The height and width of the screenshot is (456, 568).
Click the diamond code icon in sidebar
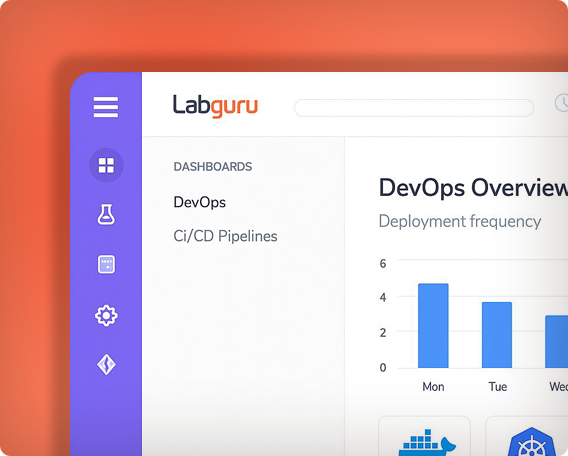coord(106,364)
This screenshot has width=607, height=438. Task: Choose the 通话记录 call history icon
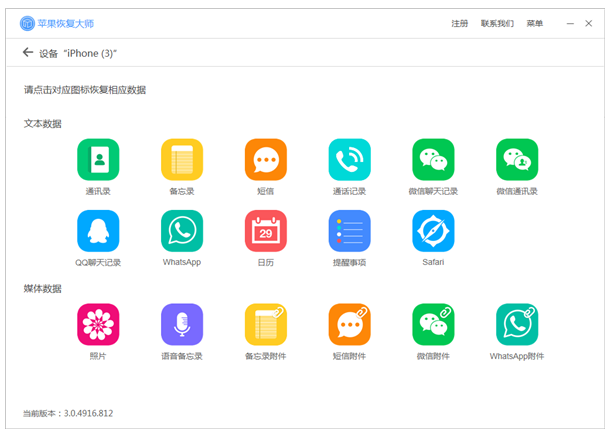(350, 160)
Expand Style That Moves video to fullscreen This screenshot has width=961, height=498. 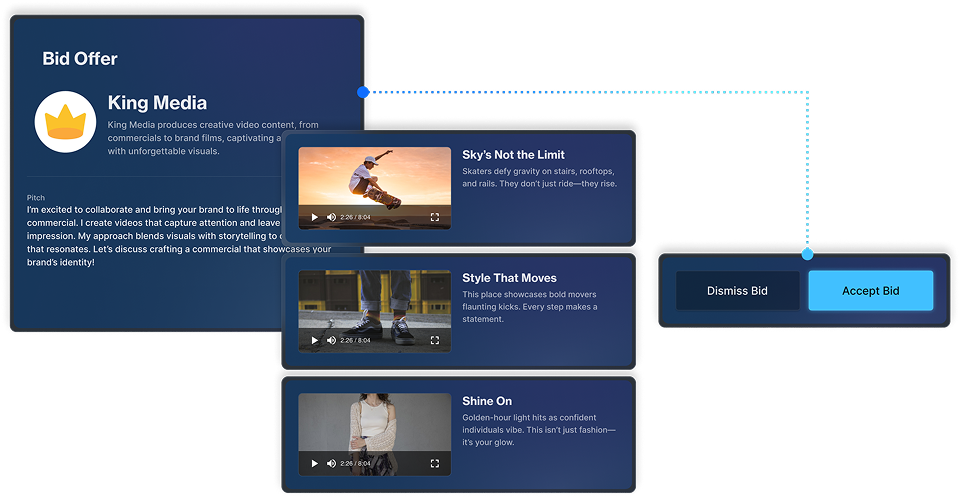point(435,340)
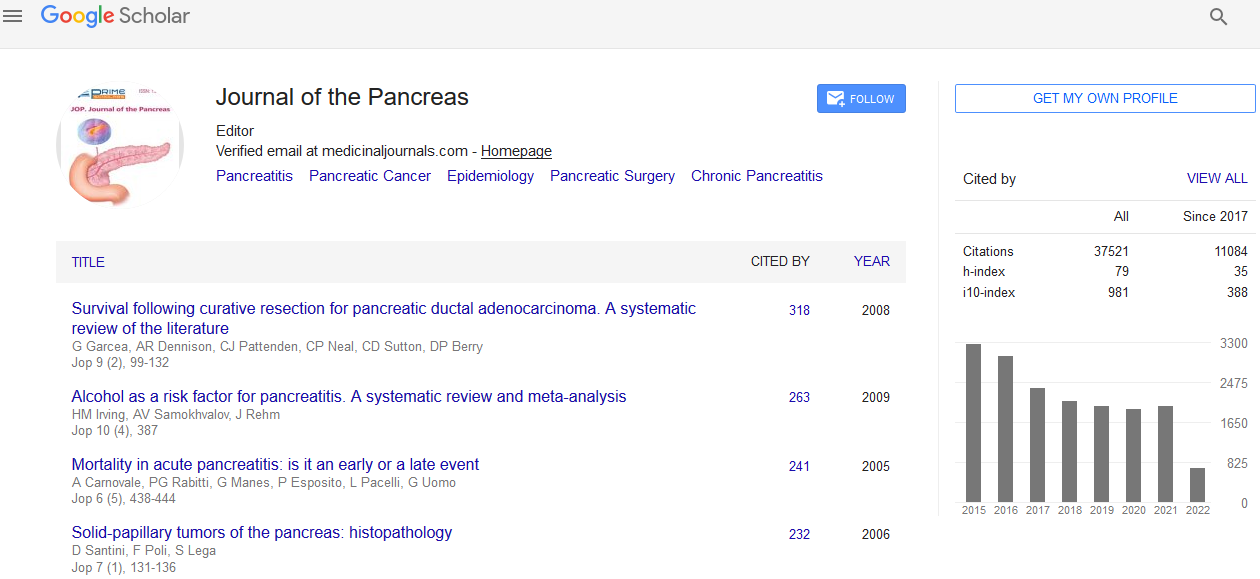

◆ ◆ ◆ ◆

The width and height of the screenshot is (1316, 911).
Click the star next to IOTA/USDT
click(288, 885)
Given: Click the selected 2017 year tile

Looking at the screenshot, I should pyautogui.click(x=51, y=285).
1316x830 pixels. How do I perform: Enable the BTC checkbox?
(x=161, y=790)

◆ ◆ ◆ ◆

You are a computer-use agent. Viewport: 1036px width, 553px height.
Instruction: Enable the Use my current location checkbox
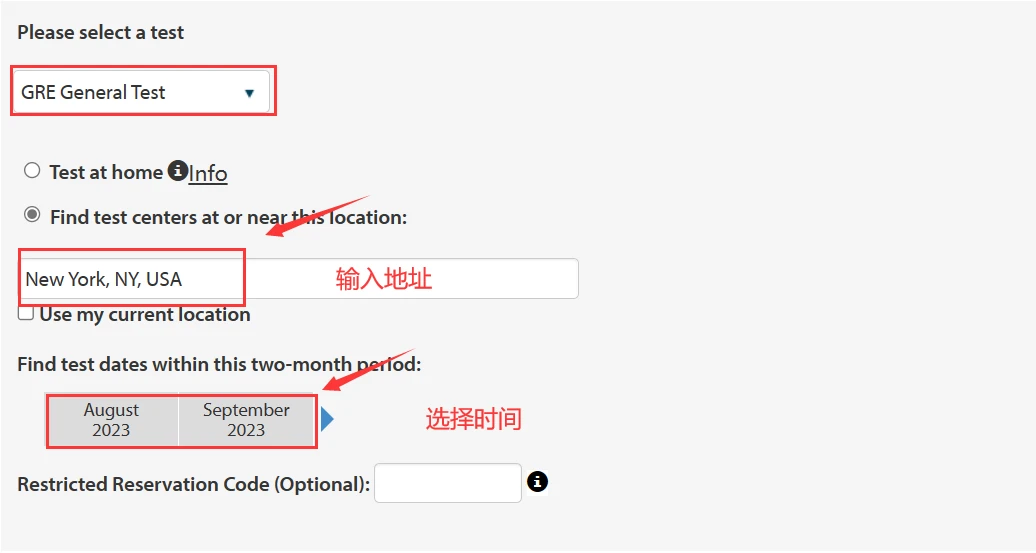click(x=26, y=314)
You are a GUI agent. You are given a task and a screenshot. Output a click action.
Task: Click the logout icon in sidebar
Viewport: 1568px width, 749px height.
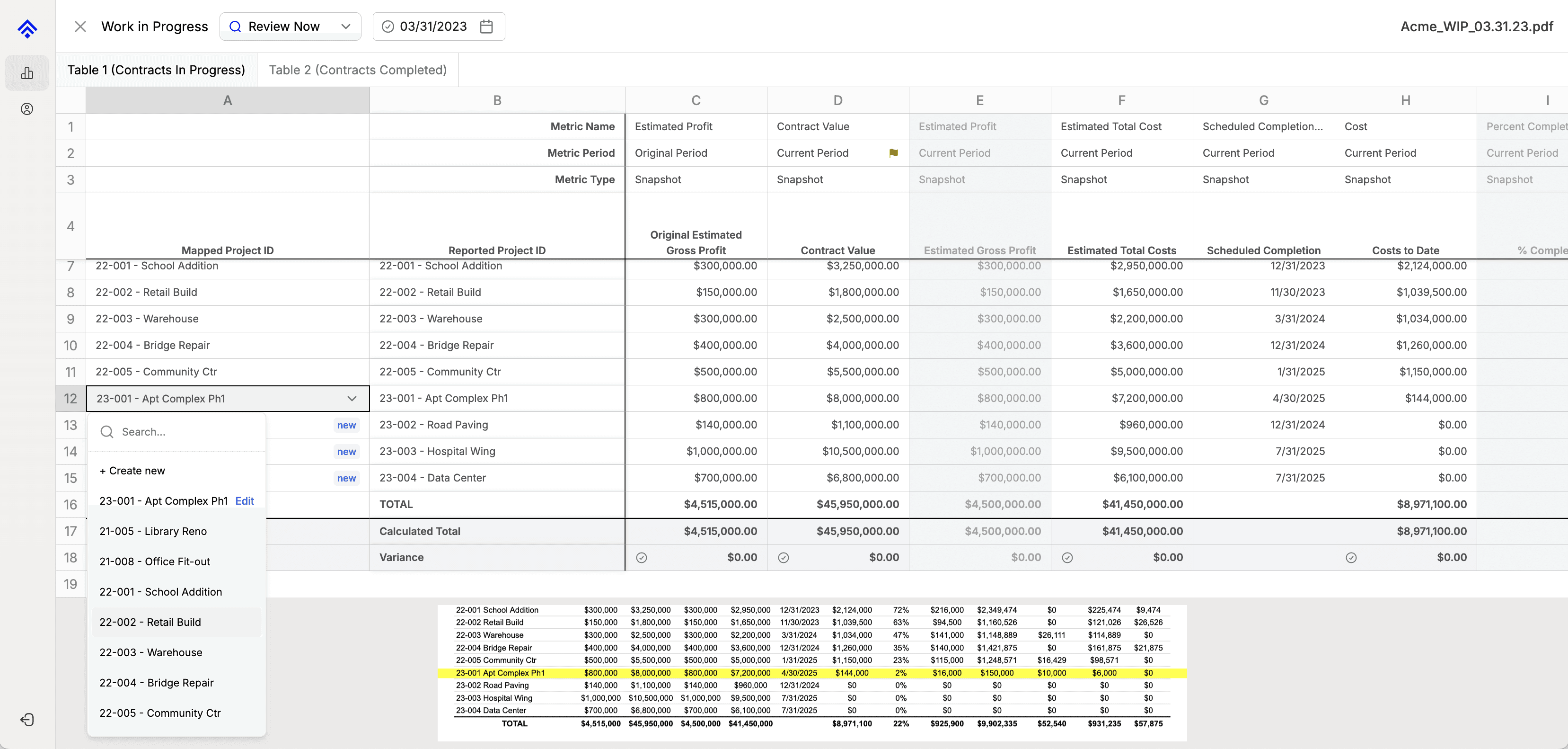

◆ ◆ ◆ ◆

• EXERCISE DIRECTIONS:
From the records above, transcribe exactly the run of lines that opens with the line holding "You are a GUI" and closes with the line holding "Viewport: 1568px width, 749px height.", both included.

• WRITTEN ANSWER:
You are a GUI agent. You are given a task and a screenshot. Output a click action.
Task: Click the logout icon in sidebar
Viewport: 1568px width, 749px height.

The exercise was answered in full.